Copy the records below word for word, starting at the beginning of the records and ending at the line that contains "tap(318, 22)".

PROVIDED INFORMATION:
----------

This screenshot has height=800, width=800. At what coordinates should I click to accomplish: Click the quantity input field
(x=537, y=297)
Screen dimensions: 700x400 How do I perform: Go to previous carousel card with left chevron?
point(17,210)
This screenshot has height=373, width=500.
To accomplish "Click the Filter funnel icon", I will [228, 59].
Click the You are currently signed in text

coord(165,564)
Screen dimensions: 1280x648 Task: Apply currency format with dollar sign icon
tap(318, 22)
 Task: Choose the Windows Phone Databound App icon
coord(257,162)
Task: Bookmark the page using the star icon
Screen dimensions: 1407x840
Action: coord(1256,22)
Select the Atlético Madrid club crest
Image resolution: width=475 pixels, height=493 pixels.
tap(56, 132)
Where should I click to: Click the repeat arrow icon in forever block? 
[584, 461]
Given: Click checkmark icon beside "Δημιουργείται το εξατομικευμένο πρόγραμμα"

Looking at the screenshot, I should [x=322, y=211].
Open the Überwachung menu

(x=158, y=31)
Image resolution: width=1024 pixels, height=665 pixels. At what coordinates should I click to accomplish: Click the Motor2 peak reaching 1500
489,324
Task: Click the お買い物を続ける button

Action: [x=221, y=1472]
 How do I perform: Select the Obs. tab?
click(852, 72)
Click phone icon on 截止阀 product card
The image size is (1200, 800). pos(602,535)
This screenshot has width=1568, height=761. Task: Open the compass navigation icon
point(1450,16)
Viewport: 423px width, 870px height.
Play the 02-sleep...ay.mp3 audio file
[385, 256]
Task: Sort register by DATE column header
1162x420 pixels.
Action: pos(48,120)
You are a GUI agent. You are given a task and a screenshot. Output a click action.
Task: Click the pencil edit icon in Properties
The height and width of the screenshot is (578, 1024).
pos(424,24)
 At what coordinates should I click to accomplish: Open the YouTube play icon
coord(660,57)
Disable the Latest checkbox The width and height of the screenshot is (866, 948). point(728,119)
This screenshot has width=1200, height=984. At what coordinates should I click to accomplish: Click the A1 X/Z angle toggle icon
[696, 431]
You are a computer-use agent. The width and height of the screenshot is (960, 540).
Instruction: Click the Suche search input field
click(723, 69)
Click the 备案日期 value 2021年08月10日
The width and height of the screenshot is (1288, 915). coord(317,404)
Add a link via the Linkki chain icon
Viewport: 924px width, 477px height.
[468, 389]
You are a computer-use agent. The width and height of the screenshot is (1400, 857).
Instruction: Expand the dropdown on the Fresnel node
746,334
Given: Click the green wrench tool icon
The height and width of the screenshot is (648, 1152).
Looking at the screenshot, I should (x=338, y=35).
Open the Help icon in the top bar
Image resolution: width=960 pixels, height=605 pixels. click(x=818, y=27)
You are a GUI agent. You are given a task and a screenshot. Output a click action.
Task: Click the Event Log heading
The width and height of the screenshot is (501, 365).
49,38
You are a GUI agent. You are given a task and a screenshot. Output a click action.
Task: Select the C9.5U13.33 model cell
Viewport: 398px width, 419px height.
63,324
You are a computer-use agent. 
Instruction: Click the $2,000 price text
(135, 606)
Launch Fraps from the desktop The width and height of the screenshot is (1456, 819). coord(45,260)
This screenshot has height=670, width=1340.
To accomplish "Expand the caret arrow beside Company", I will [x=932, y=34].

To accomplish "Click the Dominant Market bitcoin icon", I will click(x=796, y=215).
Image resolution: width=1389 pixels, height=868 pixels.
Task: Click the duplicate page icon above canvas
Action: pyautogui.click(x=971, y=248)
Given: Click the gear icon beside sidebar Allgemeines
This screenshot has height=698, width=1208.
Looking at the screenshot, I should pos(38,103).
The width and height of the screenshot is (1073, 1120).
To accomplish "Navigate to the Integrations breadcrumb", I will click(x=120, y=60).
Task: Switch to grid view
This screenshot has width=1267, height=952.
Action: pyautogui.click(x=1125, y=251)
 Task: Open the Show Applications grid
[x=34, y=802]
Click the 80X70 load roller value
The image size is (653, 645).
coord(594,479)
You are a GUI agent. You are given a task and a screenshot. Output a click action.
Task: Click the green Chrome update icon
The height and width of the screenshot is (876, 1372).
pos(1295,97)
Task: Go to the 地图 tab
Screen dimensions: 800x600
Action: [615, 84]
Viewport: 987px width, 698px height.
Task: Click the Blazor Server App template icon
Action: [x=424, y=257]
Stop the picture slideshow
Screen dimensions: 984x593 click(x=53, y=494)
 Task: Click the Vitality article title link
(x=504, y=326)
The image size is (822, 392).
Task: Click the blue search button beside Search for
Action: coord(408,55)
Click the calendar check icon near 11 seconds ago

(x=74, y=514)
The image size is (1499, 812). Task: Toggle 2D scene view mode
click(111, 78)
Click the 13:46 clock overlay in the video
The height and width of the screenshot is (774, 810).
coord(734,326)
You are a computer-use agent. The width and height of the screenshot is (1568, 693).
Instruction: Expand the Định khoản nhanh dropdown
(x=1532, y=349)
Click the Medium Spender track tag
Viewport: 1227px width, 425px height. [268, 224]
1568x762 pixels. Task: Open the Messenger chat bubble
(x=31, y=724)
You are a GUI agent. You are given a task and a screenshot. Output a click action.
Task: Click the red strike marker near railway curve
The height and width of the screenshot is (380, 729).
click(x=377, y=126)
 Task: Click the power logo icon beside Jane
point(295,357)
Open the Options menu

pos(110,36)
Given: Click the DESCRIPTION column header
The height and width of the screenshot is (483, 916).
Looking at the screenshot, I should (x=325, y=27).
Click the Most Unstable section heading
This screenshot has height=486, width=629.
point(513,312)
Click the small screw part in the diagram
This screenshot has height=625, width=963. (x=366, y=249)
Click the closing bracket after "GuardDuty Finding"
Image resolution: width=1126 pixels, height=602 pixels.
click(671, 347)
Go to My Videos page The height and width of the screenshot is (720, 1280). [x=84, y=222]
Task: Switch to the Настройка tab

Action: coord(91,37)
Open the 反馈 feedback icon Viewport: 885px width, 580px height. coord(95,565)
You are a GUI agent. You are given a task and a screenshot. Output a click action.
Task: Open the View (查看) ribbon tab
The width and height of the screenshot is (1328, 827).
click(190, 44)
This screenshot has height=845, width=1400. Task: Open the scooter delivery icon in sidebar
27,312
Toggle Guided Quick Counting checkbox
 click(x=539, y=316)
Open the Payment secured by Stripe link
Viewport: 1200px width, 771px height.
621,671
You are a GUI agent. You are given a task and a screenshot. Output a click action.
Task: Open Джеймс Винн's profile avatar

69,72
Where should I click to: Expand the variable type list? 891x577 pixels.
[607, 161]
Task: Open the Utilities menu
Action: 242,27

----------

REPLY:
This screenshot has height=800, width=800. At what coordinates should I click to accomplish: Click the quantity input field
(x=537, y=297)
Screen dimensions: 700x400 How do I perform: Go to previous carousel card with left chevron?
point(17,210)
This screenshot has height=373, width=500.
To accomplish "Click the Filter funnel icon", I will [228, 59].
Click the You are currently signed in text

coord(165,564)
Screen dimensions: 1280x648 Task: Apply currency format with dollar sign icon
tap(318, 22)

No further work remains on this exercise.